Volle Hallen: Der Anlass des Forum Architektur Winterthur zog über 100 Fachleute an. Fotos: Christopher T. Hunziker und Gigon/Guyer

Raketenzündung auf Sulzerareal Werk 1

Auf dem Sulzerareal geht nun nach Jahren des Dornröschenschlafs die Post ab. Implenia veröffentlicht die Testplanung und dem daraus resultierenden Leitbild fürs Filetstück «Werk 1».

Auf dem Sulzerareal in Winterthur geht nun nach Jahren des Dornröschenschlafs die Post ab. Der Superblock von Adolf Krischanitz, in dem bis 2015 die gesamte Stadtverwaltung unterkommen soll, ist im Bau. Klar ist nun auch, wie behutsam die Stiftung Abendrot das Lagerplatz-Areal weiterentwickeln will. Nun geht Implenia, die neue Besitzerin der Sulzer Immobilien, mit der Testplanung und dem daraus resultierenden Leitbild fürs Filetstück «Werk 1» an die Öffentlichkeit. Am 20. März stellte sie den Mietern und Anwohnern sowie den lokalen Architekten die Ergebnisse der Testplanung für das 50000 Quadratmeter grosse Gebiet vor. Zur Anwohner/Mieter-Veranstaltung kamen nur 20, als das Forum Architektur eine Stunde später zur Diskussion rief, kamen über 100.


Mike Guyer (Gigon/Guyer Architekten) und Günther Vogt (Vogt Landschaftsarchitekten) stellten ihr Siegerprojekt entlang der inhaltlichen Kerne «Freiraum-Volumen», «Alt-Neu», «Baufelder» und «Hochhäuser» vor.
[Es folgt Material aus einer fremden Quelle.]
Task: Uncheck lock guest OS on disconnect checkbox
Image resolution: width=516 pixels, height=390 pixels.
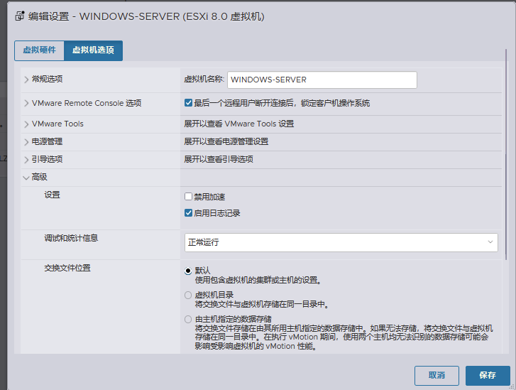Action: pyautogui.click(x=188, y=103)
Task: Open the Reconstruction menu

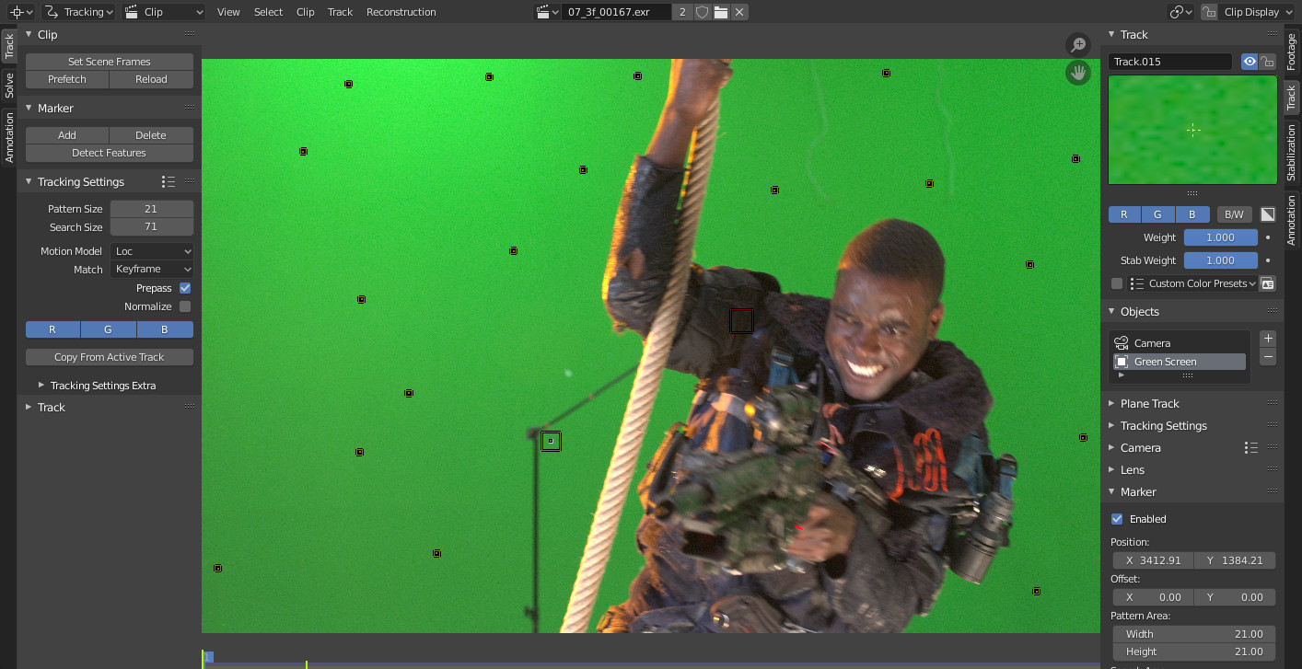Action: pos(401,12)
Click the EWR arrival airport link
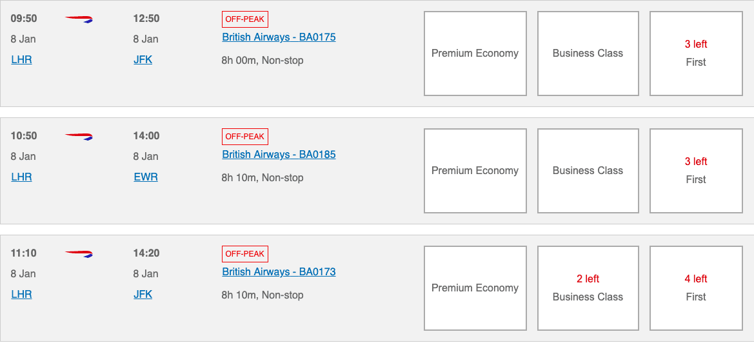The height and width of the screenshot is (343, 754). (145, 177)
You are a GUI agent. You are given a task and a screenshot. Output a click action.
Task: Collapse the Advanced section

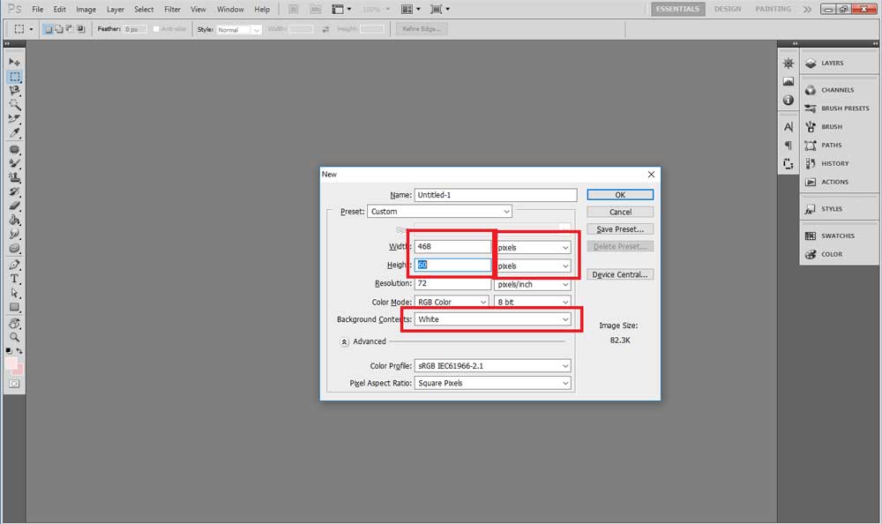[345, 341]
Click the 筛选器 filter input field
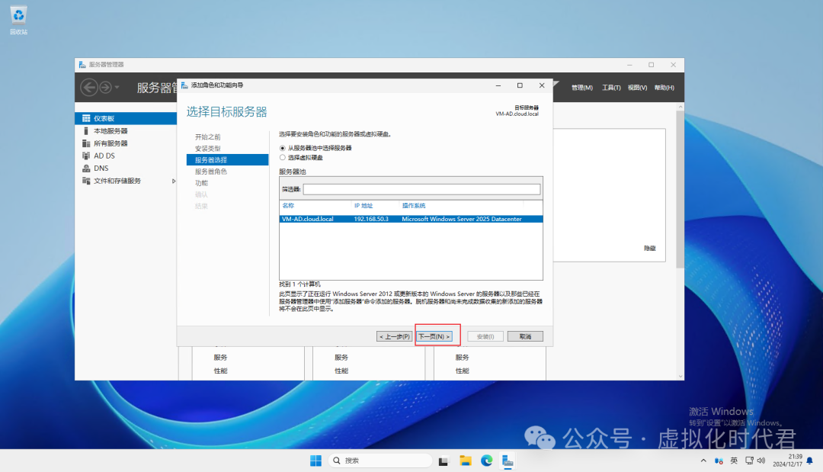This screenshot has height=472, width=823. click(x=421, y=189)
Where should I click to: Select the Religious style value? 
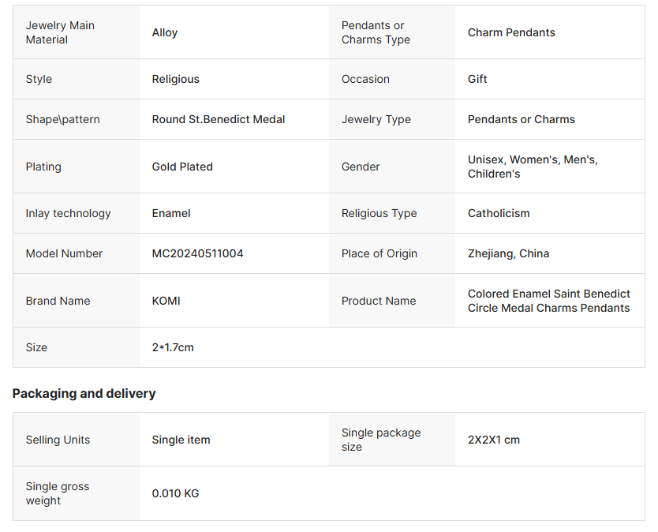click(175, 79)
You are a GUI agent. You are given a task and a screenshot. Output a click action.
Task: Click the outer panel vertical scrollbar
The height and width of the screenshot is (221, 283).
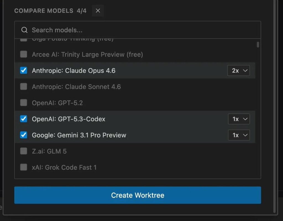[x=274, y=111]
Kernstück ist ein zentraler «Stadtgarten», um den herum sich publikumsintensive Nutzungen wie Kongress, Gewerbe, Hotel, Schulen und Wohnen (genossenschaftlich bis gehoben) gruppieren. Erhalten möchten sie mehr Hallen, als die Denkmalpflege fordert. Viele sind es trotzdem nicht mehr. Drei Hochhäuser (100, 60 und 40 Meter) sind geplant, damit wird die geforderte Dichte zwischen 150 und 230 Prozent erreicht. Soweit so gut.
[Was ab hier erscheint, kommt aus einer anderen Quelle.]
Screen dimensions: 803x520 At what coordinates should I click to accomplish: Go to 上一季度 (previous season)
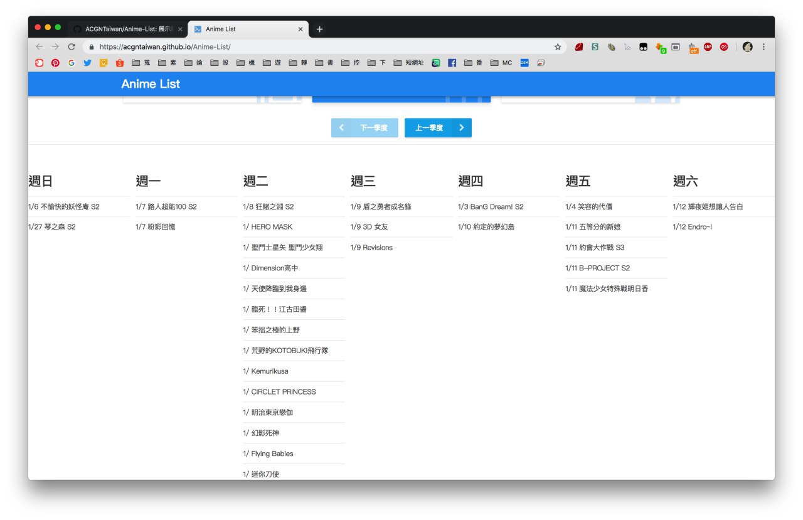coord(438,128)
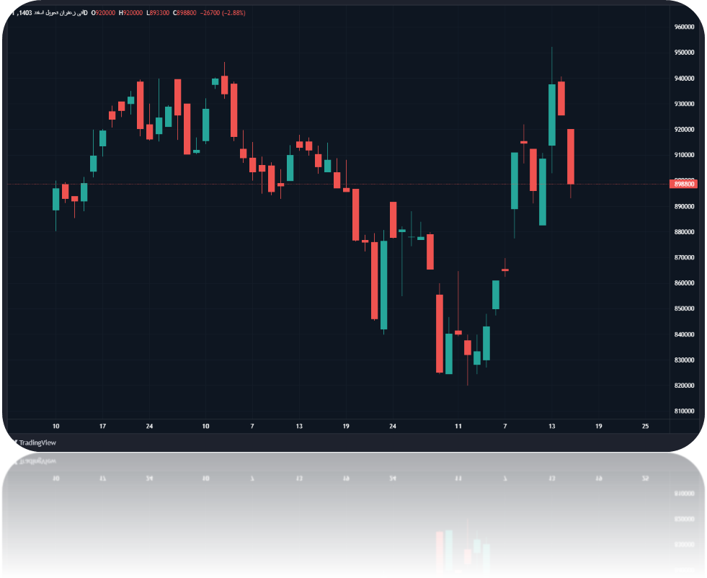Click the Low value L893300 in legend
The width and height of the screenshot is (707, 578).
click(x=156, y=13)
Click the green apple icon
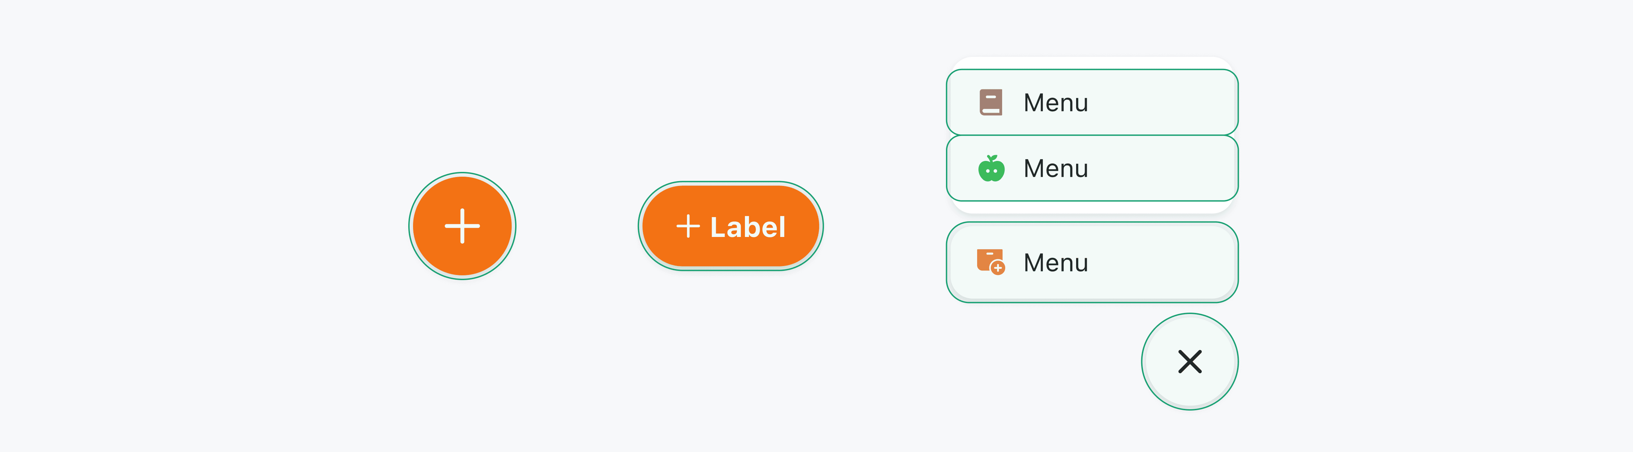Viewport: 1633px width, 452px height. [991, 169]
Nach dieser Präsentation beteuerten Roland Fisch und Walter Mumenthaler von Implenia, wie wichtig das Areal für das Unternehmen sie, wie wichtig seine Fussgänger- und Velofreundlichkeit, seine nachhaltige Entwicklung, die Architekturqualität und der Umgang mit dem Bestand seien. Michael Hauser, Stadtbaumeister, lobte im Anschluss den Prozess und erklärte, wie es weitergehen sollte.


In der Podiumsdiskussion wurde über Dichte, das Verhältnis von Alt und Neu, über Erdgeschoss-Nutzungen und die Lehren aus Neu-Oerlikon gesprochen. Guyer und Fisch gaben sich überzeugt, dass ein so zentrales und gut erschlossenes Gebiet klar das Zeug zur zweiten City (neben der Altstadt) habe. Die Statements zu den Erdgeschossnutzungen und ihre Finanzierung (die das Leben der City am Schluss ausmachen) waren schon weniger klar: Guyer forderte deutlich, dass Implenia Gewerbe- und Ladenfläche subventionieren müsse, sonst käme der angestrebte Nutzer-Mix wohl kaum zustande. Fischer wollte keine klare Aussage dazu machen und antwortete auf die Frage eines Mietervertreters nach günstigen Mieten für Kleingewerbe nur, dass beispielsweise Staffelmieten ein mögliches Modell zur Sicherung der «Artenvielfalt» seien. Der Stadtbaumeister, dessen Aufgabe nun ist, Implenia zu einem möglichst vitalen und vielfältigen Stadtteil zu verpflichten, machte auch wenig klare Aussagen: Der Gestaltungsplan sei vom Stadtrat noch nicht abgesegnet, diskutiert werde unter anderem immer noch, wer die neuen öffentlichen Räume besitzen und bewirtschaften solle oder wie viele Parkplätze es geben werde, so Hauser.
Der Gestaltungsplan soll diesen Frühling aufliegen (die städtebaulichen Leitlinien stammen aus dem Jahr 2010), so dass 2014 die ersten Baugesuche bewilligt werden könnten.

Die Geschichte des Sulzerareals erzählt übrigens Walter Muhmentalter, seit über 20 Jahren an der Entwicklung auf Bauherrenseite beteiligt, in seinem Büchlein «Sulzerareal - Geschichten» mit vielen historischen Bildern und Plänen nach.